実施例1〜110はいずれも、酸化皮膜全域又は0.01μm以上の厚み領域にコバルト又はクロムが存在していることが確認された。
図1に比較例1の、図2に実施例1のグロー放電発光表面分析結果を示す。これらはどちらもADC12材の処理品である。ADC12材には銅やシリカも含有されているが、表が重なり見にくくなるため、本発明に関係のない元素は省略している。まず比較例1は酢酸ニッケルを用いた従来技術の封孔処理である。この封孔処理はアルマイト多孔質層の孔内で皮膜の体積膨張を伴う水和封反応(I)と水酸化ニッケルを析出させる析出反応(II)の二種類の反応機構によりアルマイト多孔質層の封孔が行われていると推測されている。グロー放電発光表面分析結果からこの酢酸ニッケルを用いた封孔処理は表層から0.01μmより浅い位置でニッケルが多く析出しており、表層の浅い位置で封孔が行われていることが推測できる。
Al23 + H2O → Al23・H2O (ベーマイト) (I)
Ni(CH3COO) 2 +2H2O→ Ni(OH)2 + 2CH3COOH (II)

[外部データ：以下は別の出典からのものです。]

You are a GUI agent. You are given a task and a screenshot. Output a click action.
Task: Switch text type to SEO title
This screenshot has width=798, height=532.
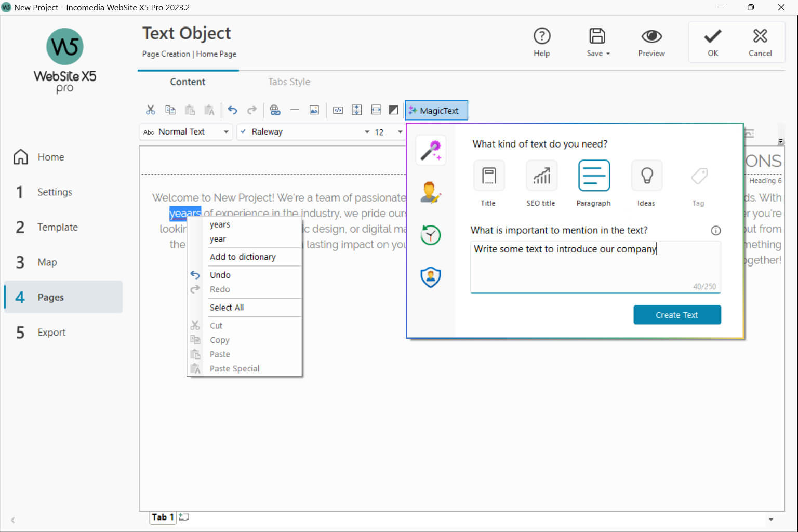click(541, 176)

一方、本発明である実施例1のグロー放電発光表面分析結果からは、成分となるコバルトとクロムが4μm以上まで非常に厚く存在していることが確認できる
また、図3に実施例2のグロー放電発光表面分析結果を示す。比較例1は酢酸ニッケルを用いた従来技術の封孔処理であり、比較例1のADC12材と同様にニッケルは表層のみに存在している。実施例2のグロー放電発光表面分析結果からは、成分となるコバルトとクロムが4μm以上まで非常に厚く存在していることが確認できる。A1100等の展伸材は耐食性が得られやすい素材であり、実施例2は40℃180秒処理である。実施例2と比較例3の40℃180秒処理同士の耐食性を考慮すると、本発明の優位性が改めて証明できる。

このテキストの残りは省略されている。